In a recent Penn Medicine study published in Nature Neuroscience, researchers charted how developmental processes unfold across the human brain from the ages of 8 to 23 years old through MRI. The findings indicate a new approach to understanding the order in which individual brain regions show reductions in plasticity during development.

Experts say that brain plasticity refers to the capacity for neural circuits—connections and pathways in the brain for thought, emotion, and movement—to change or reorganize in response to internal biological signals or the external environment. The researchers noted that while it is generally understood that children have higher brain plasticity than adults, this study provides new insights into where and when reductions in plasticity occur in the brain throughout childhood and adolescence.

According to the study, reductions in brain plasticity occur earliest in “sensory-motor” regions, such as visual and auditory regions, and occur later in “associative” regions, such as those involved in higher-order thinking—problem solving and social learning. Experts explained that the brain regions that support executive, social, and emotional functions appear to be particularly malleable and responsive to the environment during early adolescence, as plasticity occurs later in development.

“Studying brain development in the living human brain is challenging. A lot of neuroscientists’ understanding about brain plasticity during development actually comes from studies conducted with rodents. But rodent brains do not have many of what we refer to as the association regions of the human brain, so we know less about how these important areas develop,” explained corresponding author Theodore D. Satterthwaite, MD, the McLure Associate Professor of Psychiatry in the Perelman School of Medicine at the University of Pennsylvania, and director of the Penn Lifespan Informatics and Neuroimaging Center (PennLINC).

To address this challenge, the researchers shared that they focused on comparing insights from previous rodent studies to youth MRI imaging insights. Prior research examining how neural circuits behave when they are plastic, uncovered that brain plasticity is linked to a unique pattern of “intrinsic” brain activity, experts say. They also noted that according to other studies, intrinsic activity is the neural activity occurring in a part of the brain when it is at rest, or not being engaged by external stimuli or a mental task.

When a brain region is less developed and more plastic, there tends to be more intrinsic activity within the region, and that activity also tends to be more synchronized. The researchers explained that this is because more neurons in the region are active, and they tend to be active at the same time. As a result, measurements of brain activity waves show an increase in amplitude (or height).

“Imagine that individual neurons within a region of the brain are like instruments in an orchestra. As more instruments begin to play together in synchrony, the sound level of the orchestra increases, and the amplitude of the sound wave gets higher,” says first author Valerie Sydnor, a neuroscience PhD student. “Just like decibel meters can measure the amplitude of a sound wave, the amplitude of intrinsic brain activity can be measured with functional MRI while kids are simply resting in the scanner.

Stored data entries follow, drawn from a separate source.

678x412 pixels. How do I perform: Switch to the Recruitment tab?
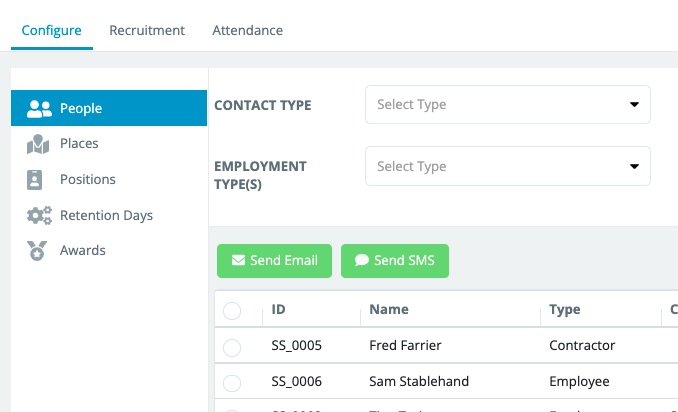coord(147,30)
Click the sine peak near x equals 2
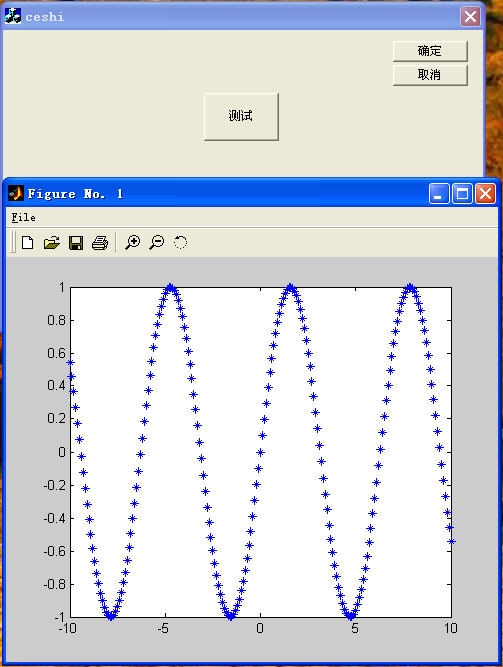 (290, 288)
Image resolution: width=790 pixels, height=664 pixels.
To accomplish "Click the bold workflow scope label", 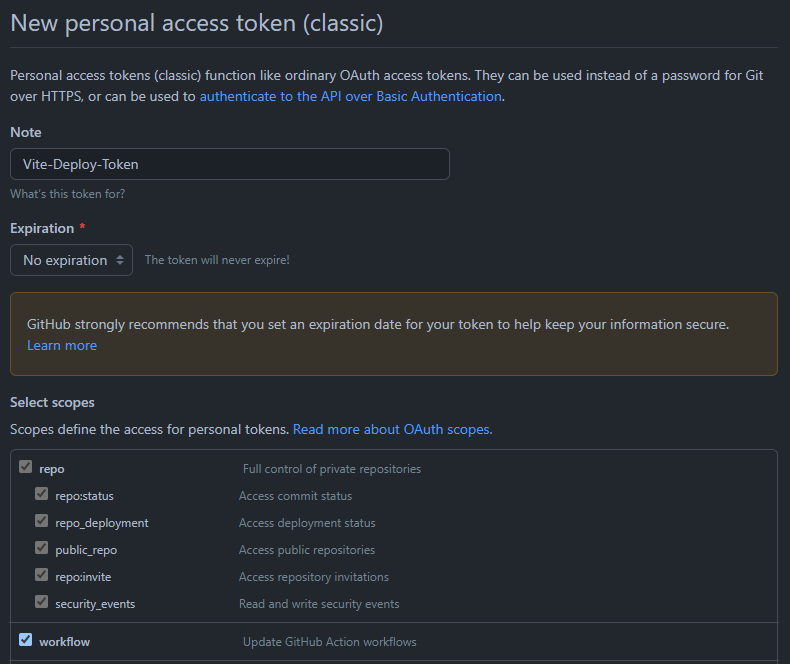I will [65, 642].
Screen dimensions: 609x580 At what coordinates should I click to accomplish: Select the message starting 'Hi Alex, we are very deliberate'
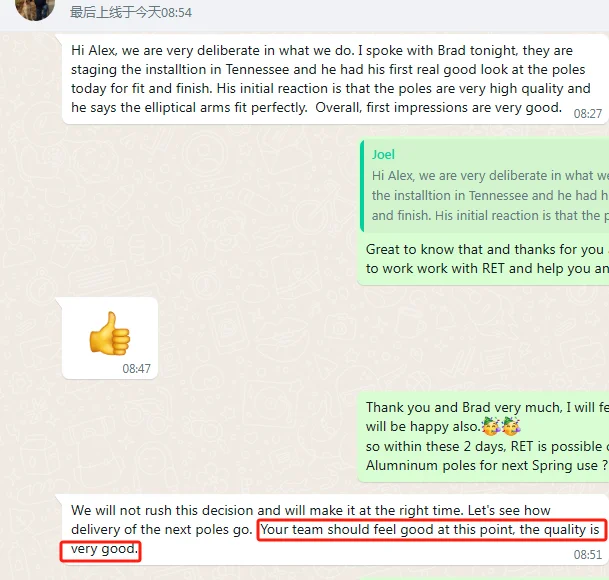pyautogui.click(x=335, y=79)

This allowed our team to study a functional marker of brain plasticity safely and non-invasively in youth.”

After analyzing MRI scans from more than 1,000 individuals, the authors found that the functional marker of brain plasticity declined in earlier childhood in sensory-motor regions but did not decline until mid-adolescence in associative regions.

“These slow-developing associative regions are also those that are vital for children’s cognitive attainment, social interactions, and emotional well-being,” Satterthwaite adds. “We are really starting to understand the uniqueness of human prolonged developmental program.”

“If a brain region remains malleable for longer, it may also remain sensitive to environmental influences for a longer window of development,” Sydnor says. “This study found evidence for just that.”

The authors studied relationships between youths’ socioeconomic environments and the same functional marker of plasticity. It was noted that they found that the effects of the environment on the brain were not uniform across regions nor static across development. Rather, the effects of the environment on the brain changed as the identified developmental sequence progressed.

According to the researchers, youths’ socioeconomic environments generally had a larger impact on brain development in the late-maturing associative brain regions, and the impact was found to be largest in adolescence.

“This work lays the foundation for understanding how the environment shapes neurodevelopmental trajectories even through the teenage years,” says Bart Larsen, PhD, a PennLINC postdoctoral researcher and co-author.

“The hope is that studying developmental plasticity will help us to understand when environmental enrichment programs will have a beneficial impact on each child’s neurodevelopmental trajectory,” Sydnor says. “Our findings support that programs designed to alleviate disparities in youths’ socioeconomic environments remain important for brain development throughout the adolescent period.”